▶ TEXT TO READ
NUMBA_DUMP_BYTECODE¶: If set to non-zero, print out the Python bytecode of compiled functions.

NUMBA_DUMP_CFG¶: If set to non-zero, print out information about the Control Flow Graph of compiled functions.

NUMBA_DUMP_IR¶: If set to non-zero, print out the Numba Intermediate Representation of compiled functions.

NUMBA_DUMP_SSA¶: If set to non-zero, print out the Numba Intermediate Representation of compiled functions after conversion to Static Single Assignment (SSA) form.

NUMBA_DEBUG_PRINT_AFTER¶

Dump the Numba IR after declared pass(es). This is useful for debugging IR changes made by given passes. Accepted values are:

Any pass name (as given by the .name() method on the class)
Multiple pass names as a comma separated list, i.e. "foo_pass,bar_pass"
The token "all", which will print after all passes.

The default value is "none" so as to prevent output.

NUMBA_DUMP_ANNOTATION¶: If set to non-zero, print out types annotations for compiled functions.

NUMBA_DUMP_LLVM¶: Dump the unoptimized LLVM assembly source of compiled functions. Unoptimized code is usually very verbose; therefore, NUMBA_DUMP_OPTIMIZED is recommended instead.

▶ DATA

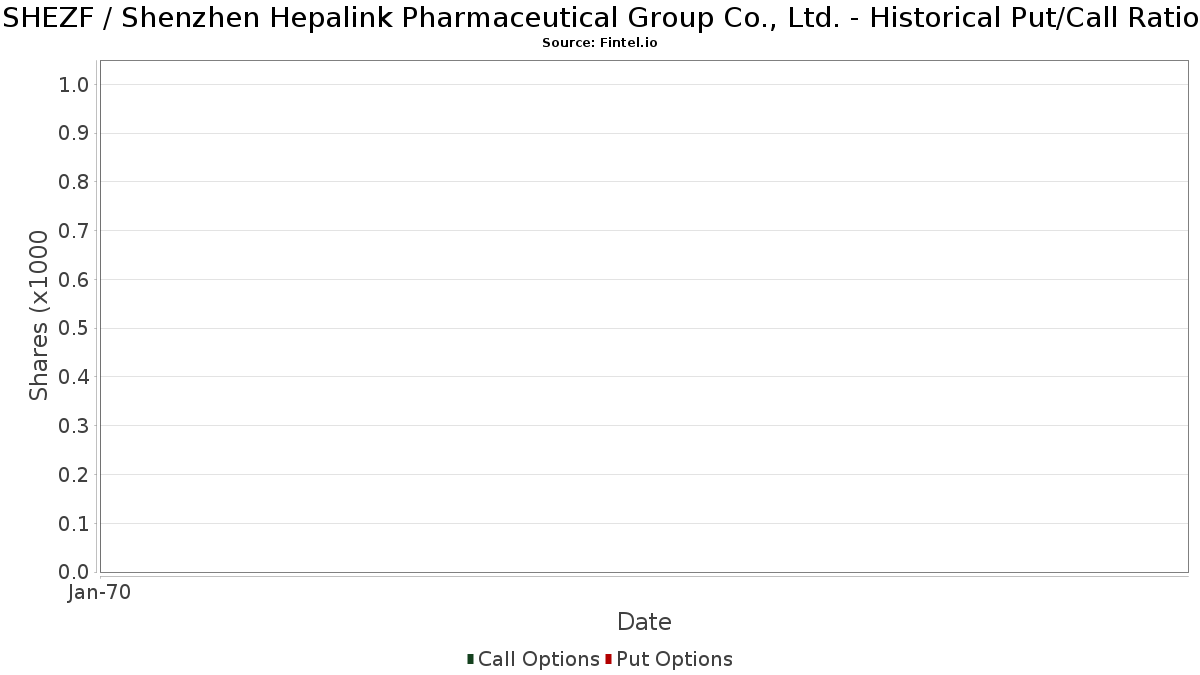The width and height of the screenshot is (1200, 675).
Task: Click the 0.0 y-axis tick label
Action: pos(75,572)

▶ TASKS
1. In the Numba settings text, what is the default value of NUMBA_DEBUG_PRINT_AFTER?
2. Using the Numba settings text, explain why NUMBA_DUMP_OPTIMIZED is recommended over NUMBA_DUMP_LLVM.
3. List every variable in the Numba settings text that is described as taking effect when set to non-zero.

▶ EXPECTED RESPONSES
1. The default value is "none".

2. NUMBA_DUMP_LLVM dumps the unoptimized LLVM assembly source of compiled functions. Unoptimized code is usually very verbose, so NUMBA_DUMP_OPTIMIZED is recommended instead.

3. NUMBA_DUMP_BYTECODE, NUMBA_DUMP_CFG, NUMBA_DUMP_IR, NUMBA_DUMP_SSA, NUMBA_DUMP_ANNOTATION